Manager of Oakland Warehouse says he’d ‘Rather Let Parents of Victims Tear at his Flesh’ Than Answer Questions About Possible Criminal Charges

On Monday, workers and emergency responders look at a warehouse in which a fire late Friday claimed the lives of at least 36 people on in Oakland, Calif. (Elijah Nouvelage/Getty Images)
On Monday, workers and emergency responders look at a warehouse in which a fire late Friday claimed the lives of at least 36 people on in Oakland, Calif. (Elijah Nouvelage/Getty Images)

The manager of the Oakland, Calif., warehouse that burned down, killing at least 36 people, apologized for the devastation while defending his vision for the “Ghost Ship” artists’ collective during an agonized, frequently tense interview on the Today show.

After Matt Lauer welcomed him with “good morning,” Derick Almena shook his head.

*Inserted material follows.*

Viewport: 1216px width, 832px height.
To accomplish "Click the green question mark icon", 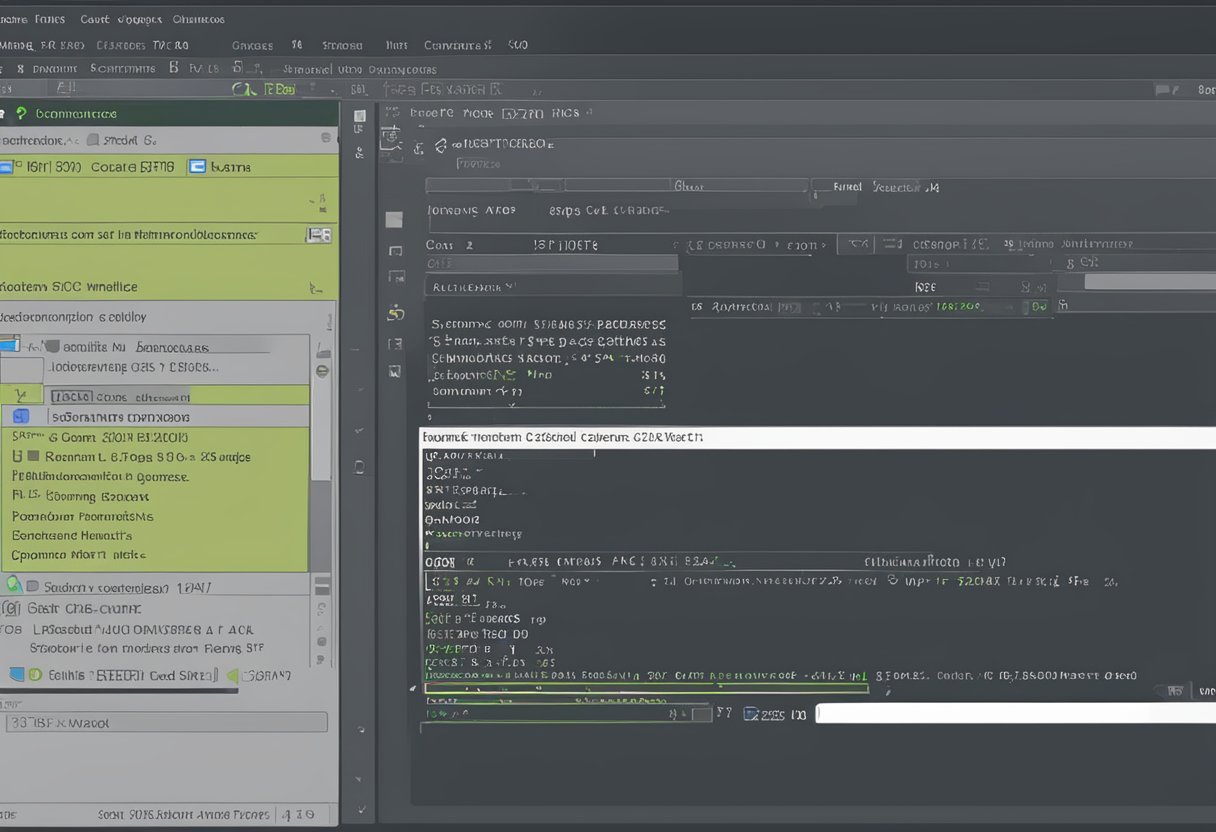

“It’s not a good morning,” he said. “What am I doing here? Can I just say I’m sorry?”

When asked if he should be held accountable for the disaster, Almena — who has been accused of failing to correct unsafe conditions — said, “What am I going to say to that? … I can barely stand here right now.”

Further questions from the hosts about the possibility of criminal charges seemed to agitate Almena, who ultimately said:

“I’m an honorable man. I’m a proud man. I’m not going to answer these questions on this level. I’d rather get on the floor and be trampled by the parents — I would rather let them tear at my flesh than answer these ridiculous questions.

“I’m so sorry,” he repeated. “I’m incredibly sorry.”

You can watch the entire interview here.

The fire started late Friday night at a dance party at the Ghost Ship.

“Survivors recounted having to struggle to escape the burning warehouse, where many of the victims were on a makeshift second floor served by a rickety staircase of wooden pallets,” The Associated Press reports. “Visitors described the structure as a warren of scrap wood, sofas, old pianos and electrical cables.”

Authorities have confirmed 36 fatalities, 17 of whom have been publicly identified. One victim was a 17-year-old, whose name won’t be released; the other victims ranged in age from 22 to 35.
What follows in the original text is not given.